Measurements of Atmospheric Turbulence

It is not practical to measure the instantaneous three-dimensional turbulent structure in the atmosphere. What we are able to measure by the effects of the turbulence on star images or generally on the wavefront coming into a telescope. A lot of information can be derived simply by taking pictures of the pupil of the telescope as can be seen below:

And to see a movie (2Mbytes, mpeg format) click here

Kolmogorov Models May Be Too Simplistic

The power spectrum that one obtains from these studies does indeed agree rather well with the Kolmogorov turbulence predictions but we have to be clear that these experiments do not demonstrate that the turbulence is therefore simply a Gaussian random process with a Kolmogorov power spectrum.  The atmosphere that we look through is very much a two-dimensional structure. The aspect ratio of the atmosphere over the Atlantic Ocean is very similar to the aspect ratio of an A4 sheet of photocopier paper . Sheets of air at slightly different temperatures and humidities slide over one another with turbulence being developed only where adjacent sheets touch. In some cases we should not expect full three-dimensional turbulence to be established, and we may find that power on one scale of turbulence may be transferred to larger scales (as happens with two-dimensional turbulence) as well as to smaller scales (as happens with three-dimensional turbulence).

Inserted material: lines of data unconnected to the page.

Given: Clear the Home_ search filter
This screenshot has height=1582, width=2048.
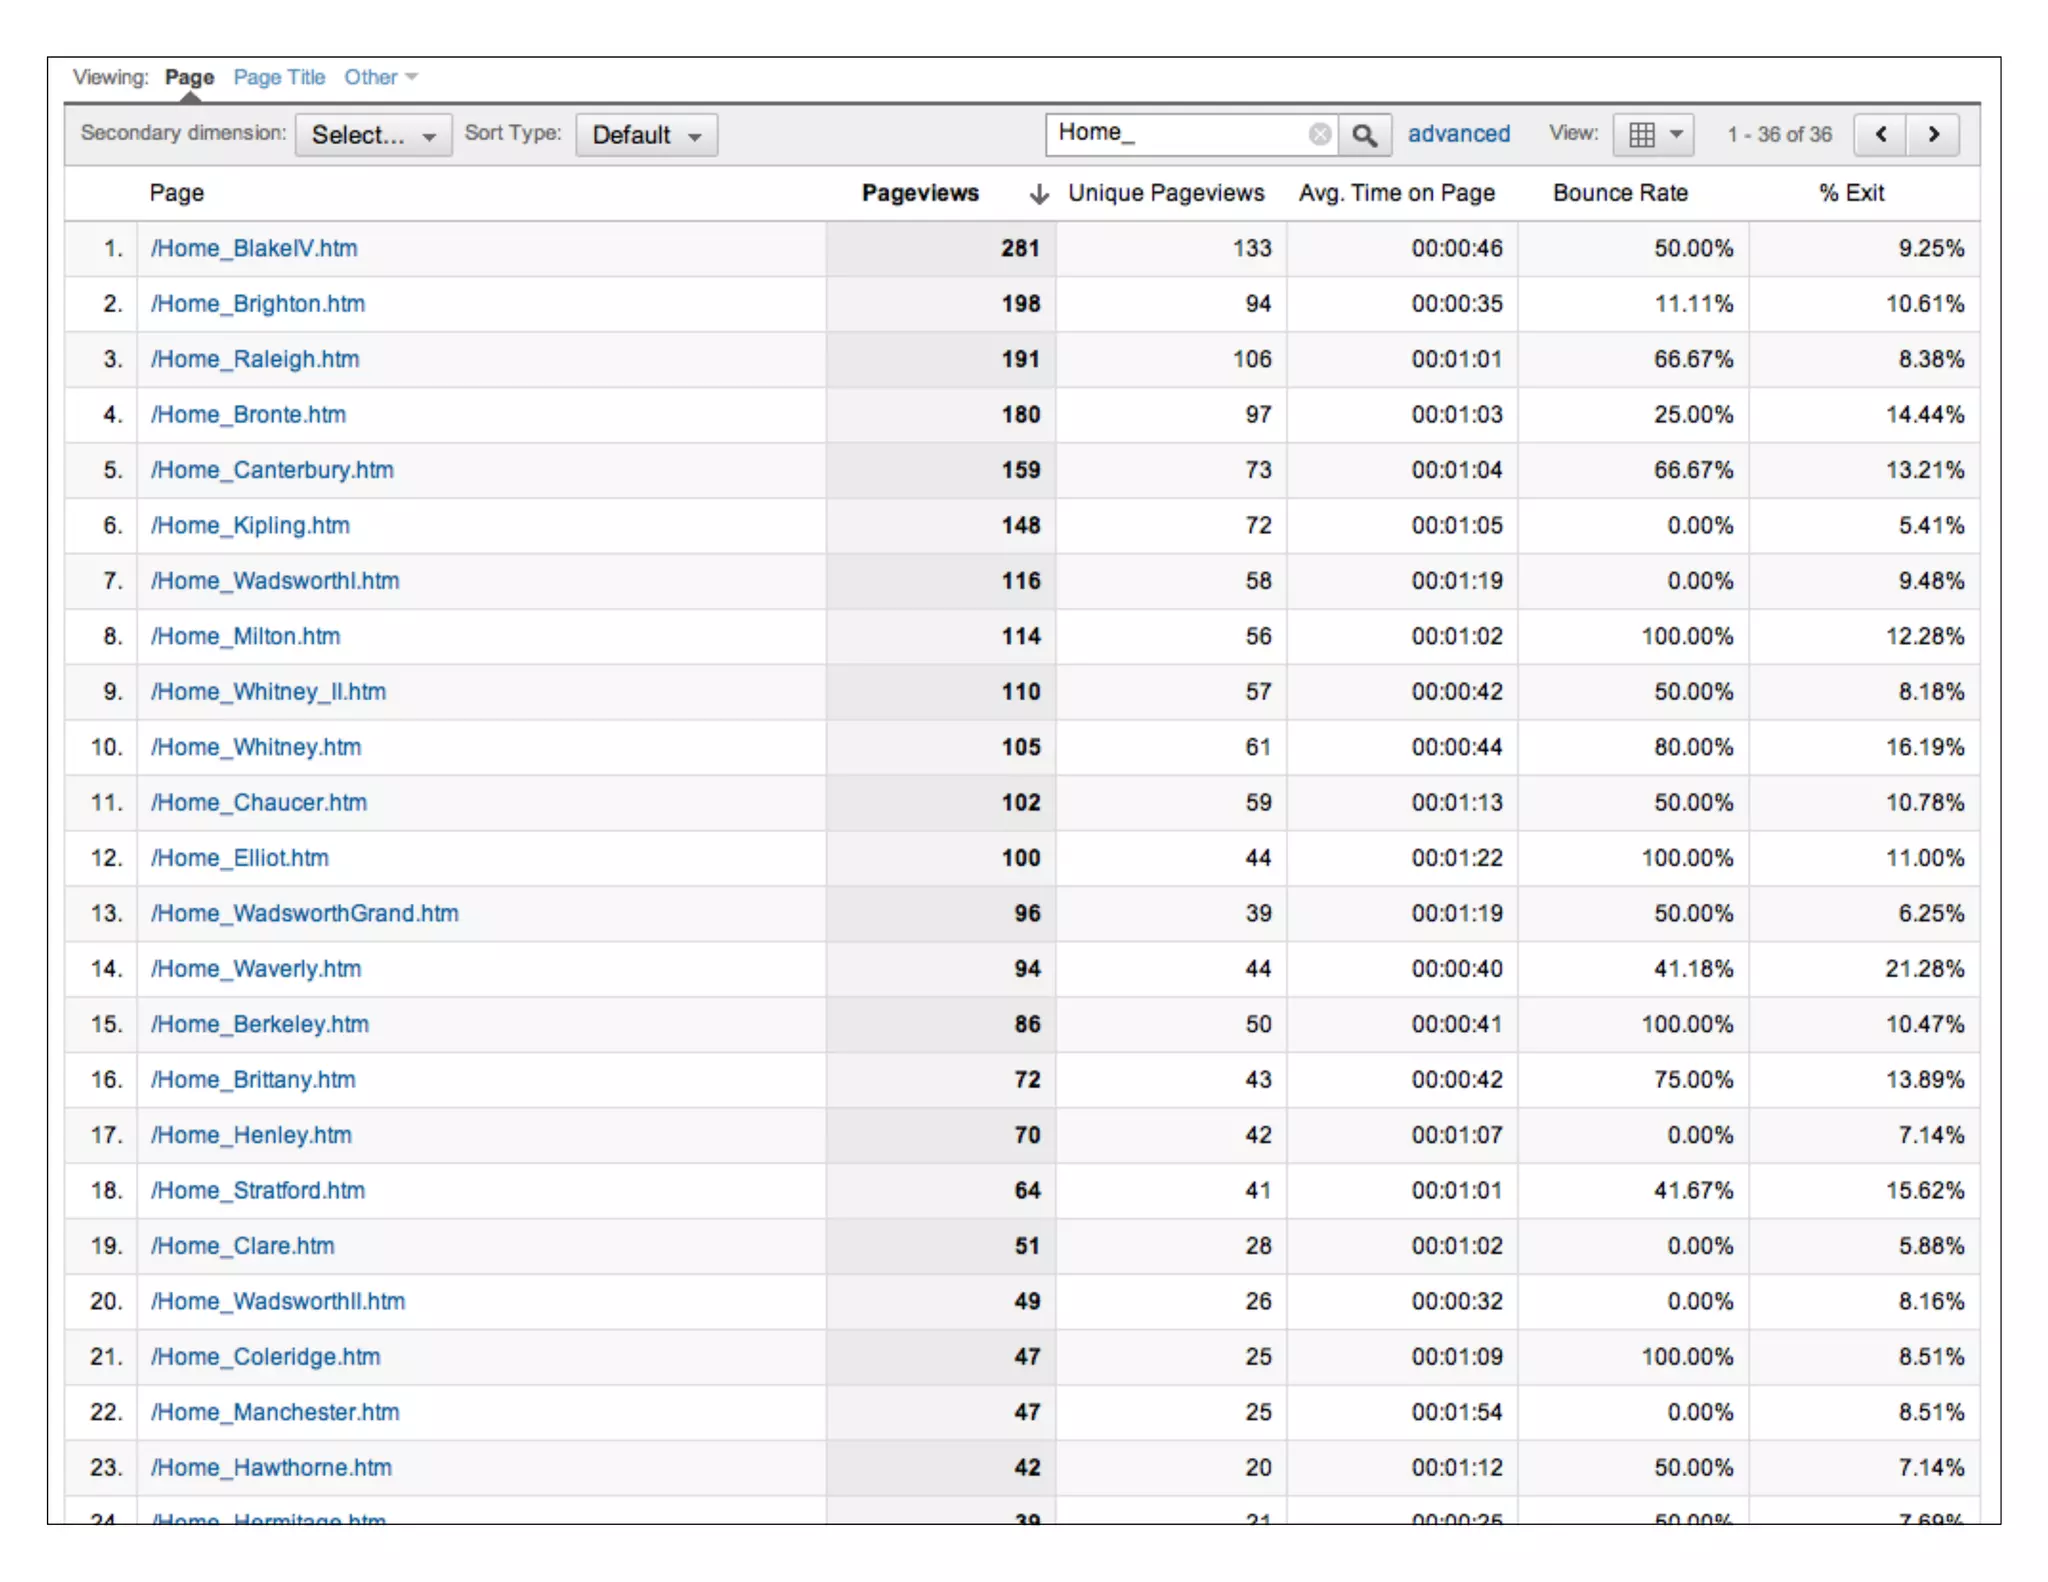Looking at the screenshot, I should (x=1319, y=134).
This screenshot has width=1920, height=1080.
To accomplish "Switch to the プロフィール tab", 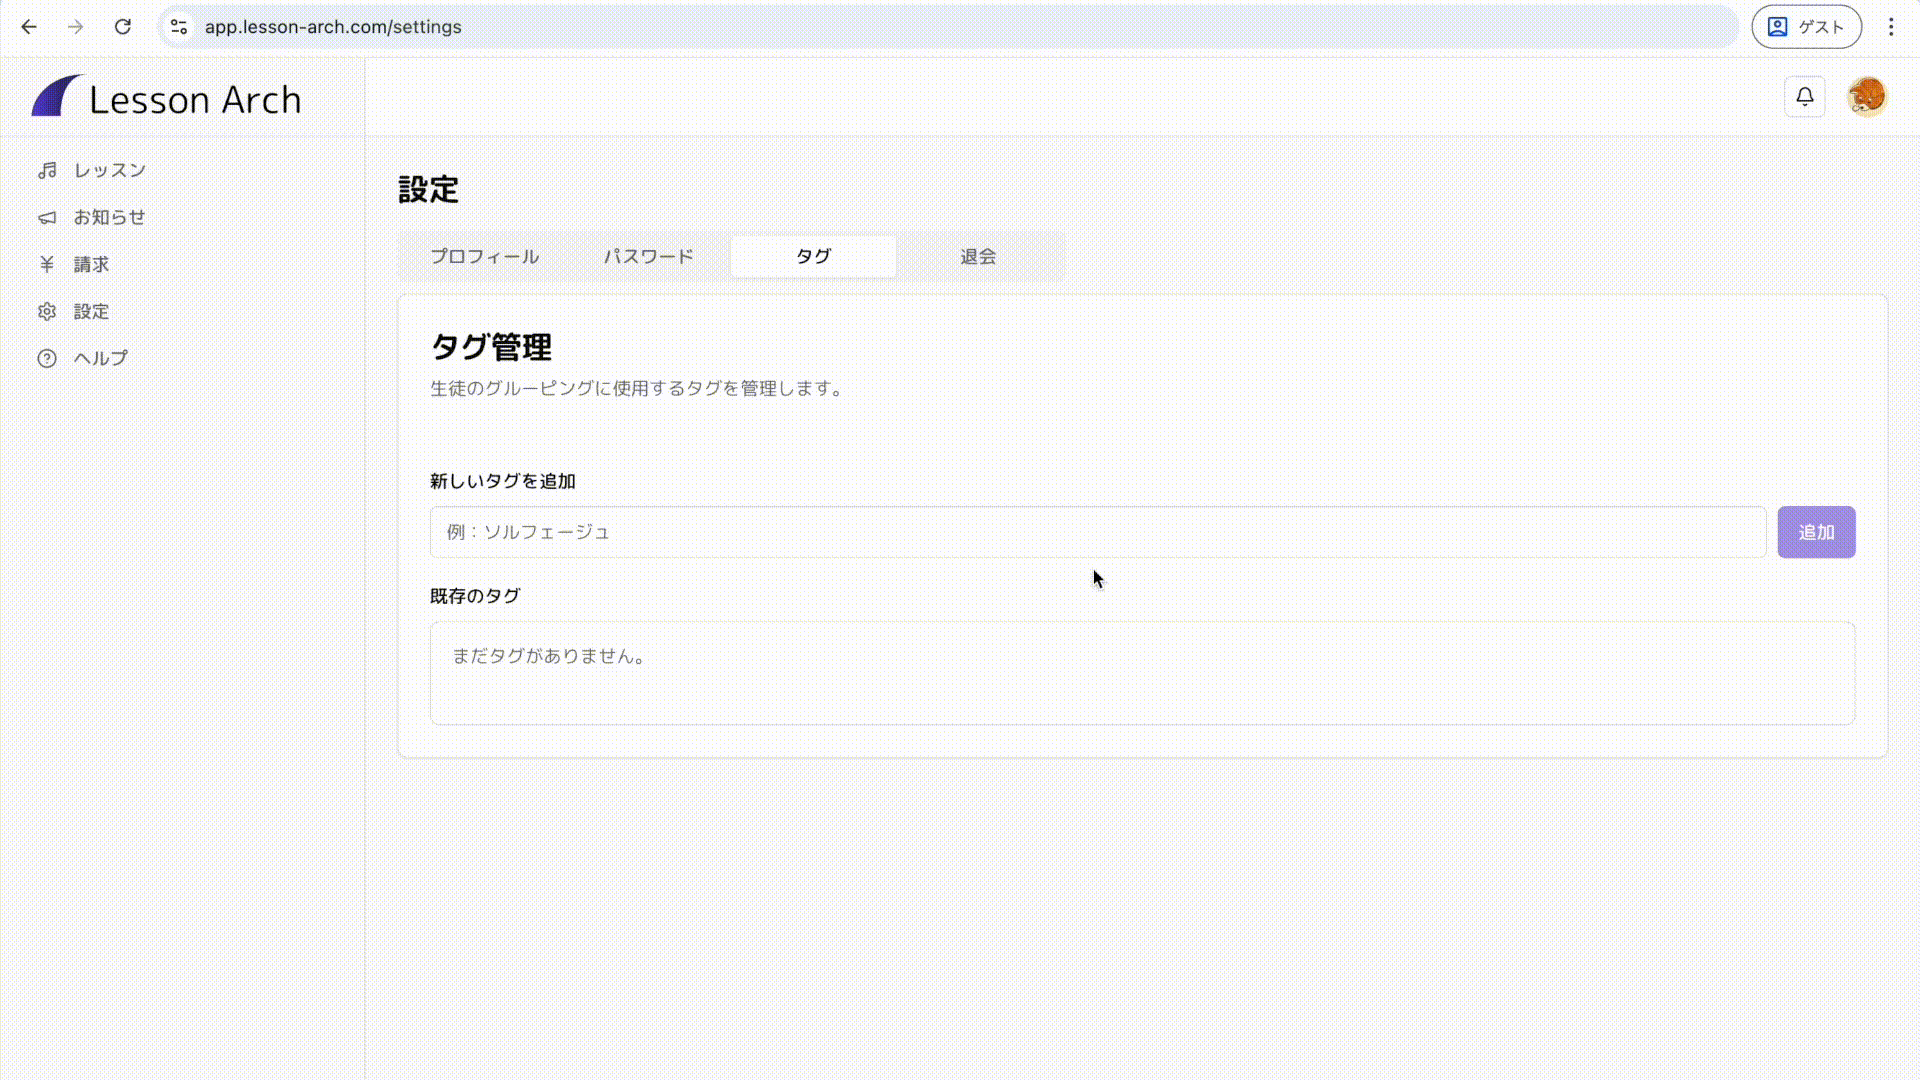I will [485, 257].
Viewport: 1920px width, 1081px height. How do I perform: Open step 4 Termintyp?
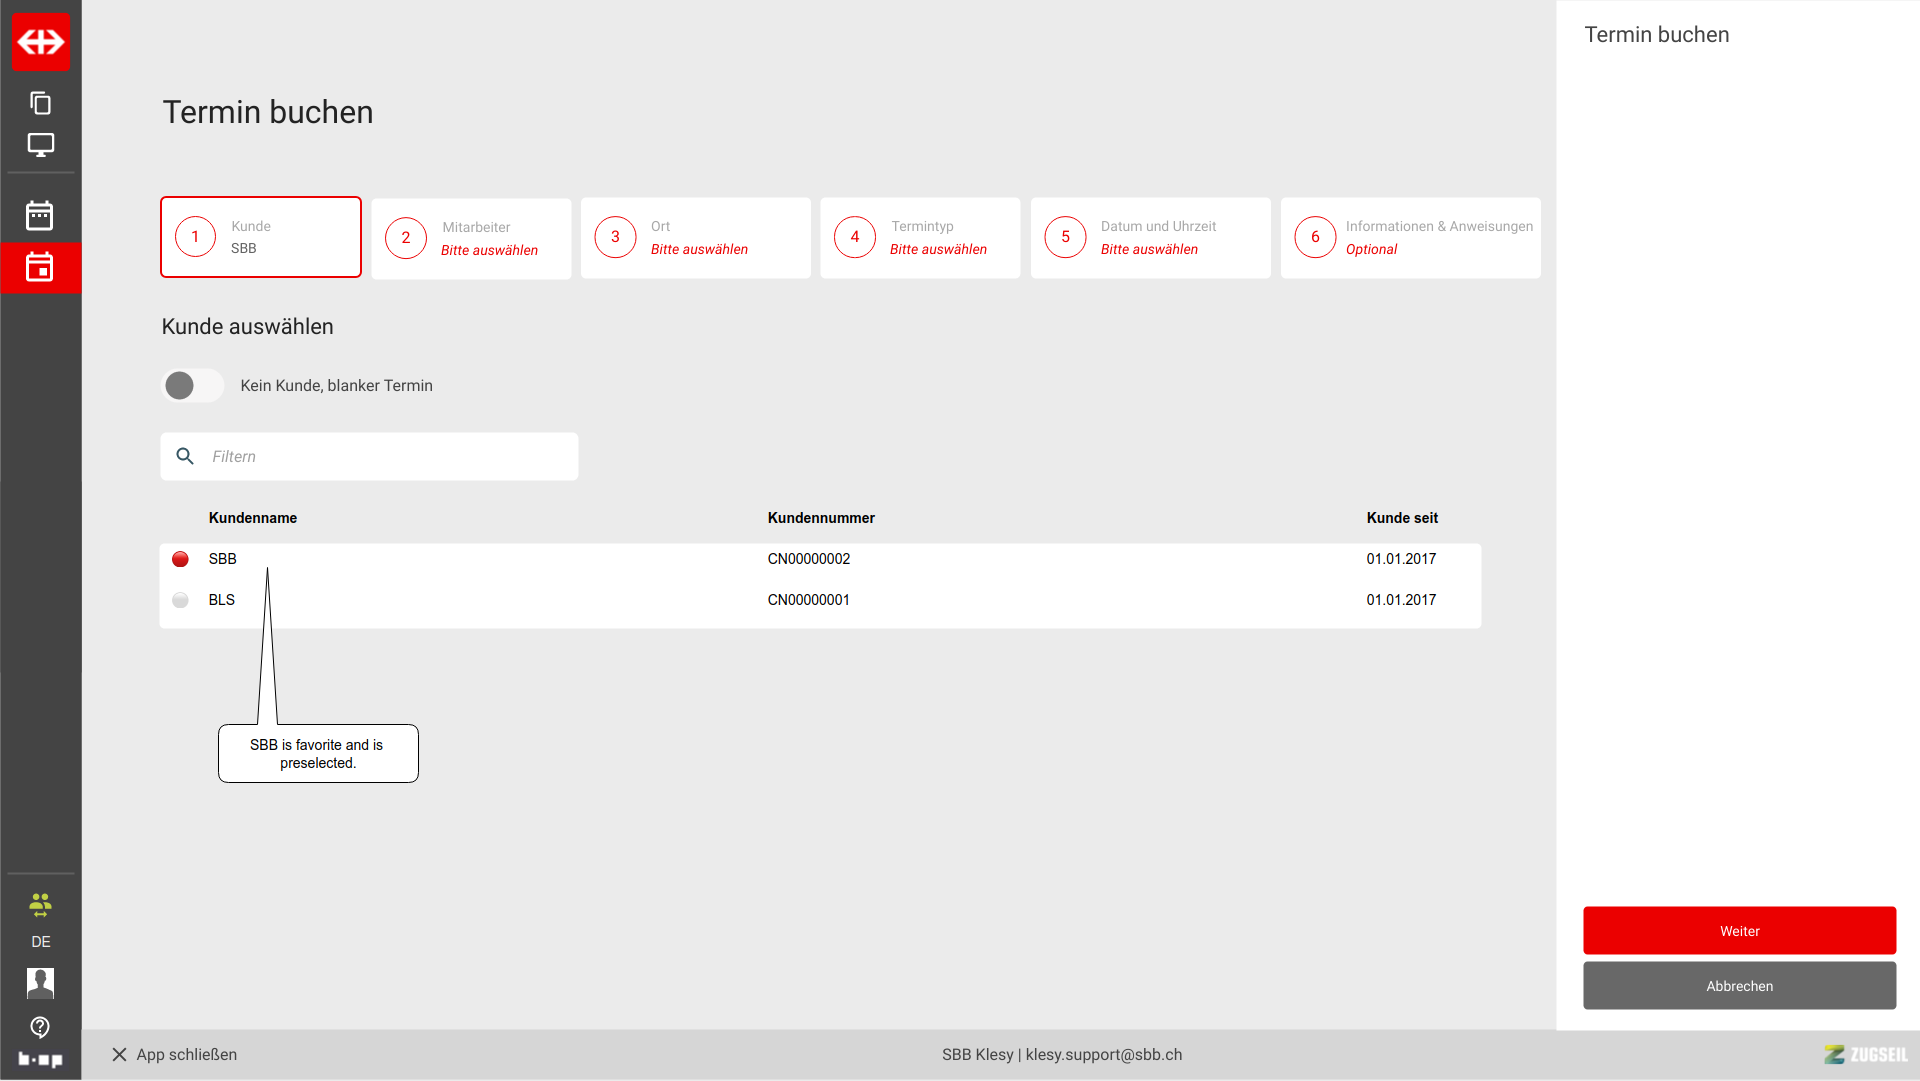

Even the most casual observation of cloud structures shows that really rather fine structures in clouds can persist for relatively long periods (perhaps an hour or more for structures only 1-2 metres across), something that should not be possible if the motions in the atmosphere were simply characterised by true three-dimensional turbulence. We also know from other studies which we have made on large telescopes where we were trying to track the development and evolution of turbulence that it is surprisingly common for what appeared to be jumps in the phase which move across the telescope aperture relatively quickly and will cause a complete loss of lock for an Adaptive Optics system.

Figure: The variation in image profile width over a single 80 second long run, at 12 frames/sec.  Note the very rapid changes in seeing characteristics.  Adaptive Optics systems invariably assume that the phase errors are always free from discontinuities and so cannot follow such steps.

We see events which may or may not be related with Lucky Imaging where occasionally the image will split rapidly into two or more components, one of which fades as the other brightens. With Lucky Imaging we happily discard these frames, but with adaptive optics the system keeps trying to hold things together and ends up by adding in light which may indeed be less well imaged that if the Adaptive Optics system was simply not present.

The complexity of the Adaptive Optics system means that it will take many tens or hundreds of readout frames before it can stabilise and re-establish lock on the wavefront errors coming into the telescope. While this is happening poorly corrected or even positively mis-corrected image is continue to be accumulated on top of the existing integration.